Vidunas, standing inside the center after the rally, said she was heartened by what she said was a larger amount of men participating in the rally than in previous years.

“I think people forget that men have to be involved, too,” she said. “It’s everyone’s issue.”

But despite progress in that arena, Vidunas said the discussion and the tone around abortion hasn’t changed in several years. She wasn’t sure if it ever would.

“The country is growing more and more divided,” she said. “I don’t think it’s going to change in my lifetime, or in my time working here.

“I think the world needs healing on this,” she continued. “But not all wounds have been opened yet.”

‘Women deservebetter’

Charlotte Antal, 45, of Bradford said she developed her anti-abortion activism because she remembers being dissatisfied with the level of care she received while pregnant with her two sons.

In both instances, the N.H. Right to Life board member said she was told her sons had “fetal anomalies,” which turned out to be markers for Down’s Syndrome. In both instances, she said she was told to “think about her options.”

The insinuation that she abort her children, Antal said, angered her. “It made me wonder how much pressure women are under to abort when there’s an anomaly,” she said. “It made me more aware of what women are going through.”

To Antal, the world after Roe v. Wade is one that has given up on young women. No longer do people try to support women through a moment as challenging and scary as pregnancy can be; instead, they offer abortion as a “quick fix,” Antal said.

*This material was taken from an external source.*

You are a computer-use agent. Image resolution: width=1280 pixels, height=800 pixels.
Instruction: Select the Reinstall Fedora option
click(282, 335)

“When you’re sitting on the table at your doctor’s office, that’s when you’re the most vulnerable,” she said. “You don’t need someone talking to you about your ‘options’ – you need someone who is going to say, ‘It’s going to be okay.’ I think women deserve better than abortion.”

Kathleen Hedstrom, 73, agreed. She runs an anti-abortion group out of the Immaculate Heart of Mary Church in the Heights of Concord, and has been approached by several women who were hurt by and regretted their decision.

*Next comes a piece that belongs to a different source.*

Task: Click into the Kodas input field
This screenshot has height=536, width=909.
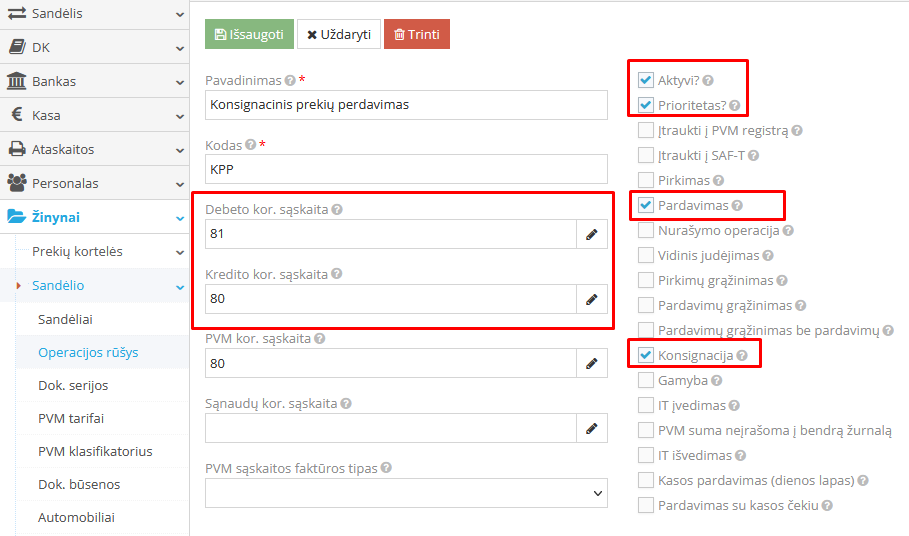Action: (406, 169)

“It ruins women,” she said. “I don’t want anyone to experience that.”

Hedstrom said she is a frequent member of the walk, and her group often goes down to the Equality Health Center during the 40 Days for Life vigil, an event that anti-abortion groups hold during March.

Those vigils, Hedstromsaid, are supposed to be moments of quiet prayer, although she said people sometimes do engage her in conversation.

“I think the exchange of thoughts is okay,” she said.

It’s that exchange of ideas Antal wishes would happen more often.

“I fear we’re living in a  more polarized world than ever,” she said. “I f it keeps going like this, I don’t know when the world is ever going to heal.”